Property rights redux


Stuart Smith NVR LTE 3/2/18: Initiative will unfairly take property rights

Unfortunately it needs to be restated that the ability of vintners like Mr. Smith to make wine in this county today is a direct result of property rights that were denied to property owners in 1968. 

The purpose of the Ag Preserve was not seen at the time as simply about the protection of an agricultural industry from urban development; it was, in the words of Supervisor Jack Ferguson at the time, that the people of Napa "wish to create for themselves the environment in which they wish to live, and for future generations." 

The Watershed Initiative, likewise, is about the environment in which we, and future generations, wish to live. 

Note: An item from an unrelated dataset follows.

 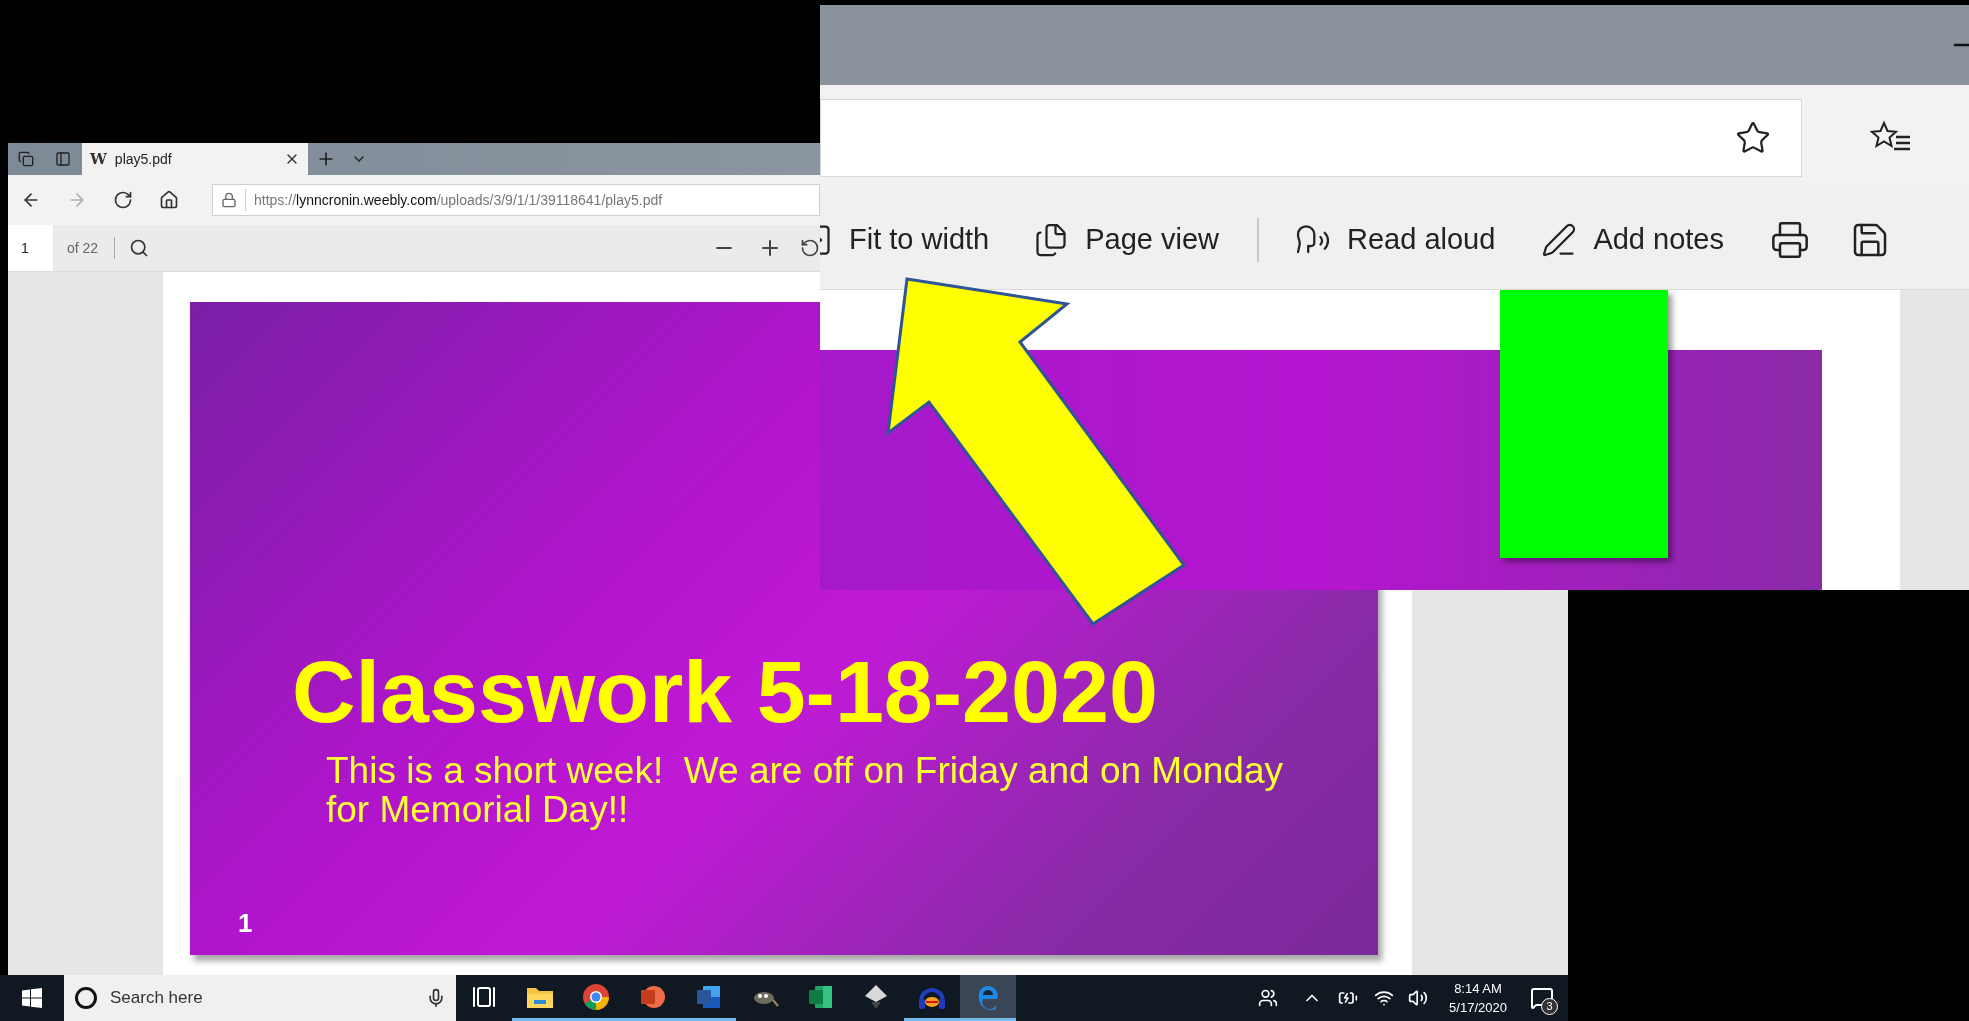 I want to click on ring-icon, so click(x=86, y=998).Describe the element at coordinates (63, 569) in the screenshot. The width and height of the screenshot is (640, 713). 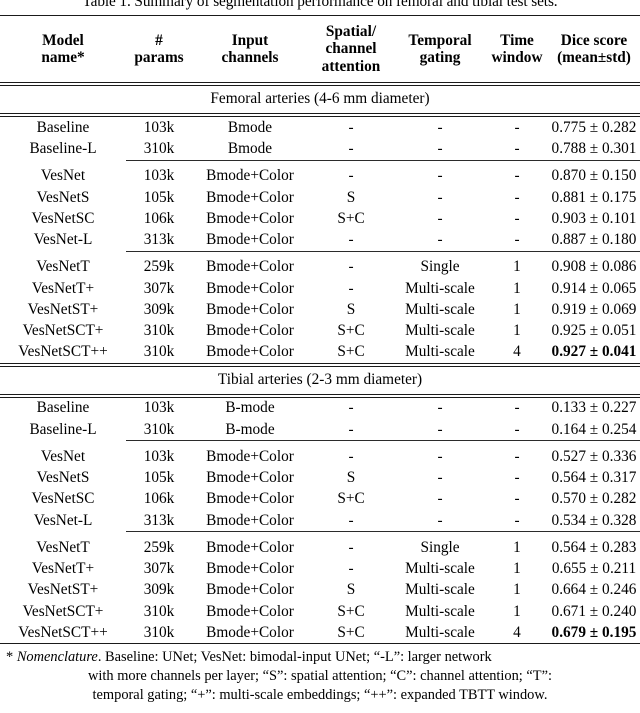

Will there be economic impacts to the Initiative? Perhaps. But they are no more predictable than were those of the 1968 decision. And unlike 50 years ago, there is much less danger that the impacts will affect current property owners like Mr. Smith. The woodlands protected by the initiative are a limit on future development, most likely undertaken by future owners. As they were in 1968, the negative implications are probably greater for the real estate industry than the wine industry. And for agricultural enterprises, now as then, dampening the real estate market is a very good thing.

There may be vintners and growers sitting on undeveloped woodland that they had always hoped some day to plant or sell off to some plutocrat or corporation. They can console themselves with the increased value of their existing vineyards. There are probably those that see this as an infringement on their ability to expand their wine production - but let's face it, expanding production of wine in Napa has definitely become a secondary concern behind the expansion of wine-tasting experiences and venues. Indeed, the limited quantity of high-quality wine produced in the county is probably a major part of its success. The wine industry will remain healthy, as it is now, whether the hills are clothed in oaks or vines.

The property rights argument, as Mr. Smith presents it here, seems more a philosophical thing, an indignation that government should curtail his rights. Get over it. We live in a world of laws that proscribe our rights, and while there may be bad ones, there are also good ones, like the Ag Preserve. You may end up with a little less wealth under the Watershed Initiative - though I doubt it - but as with the Ag Preserve, Napa will be a better environment in which to live.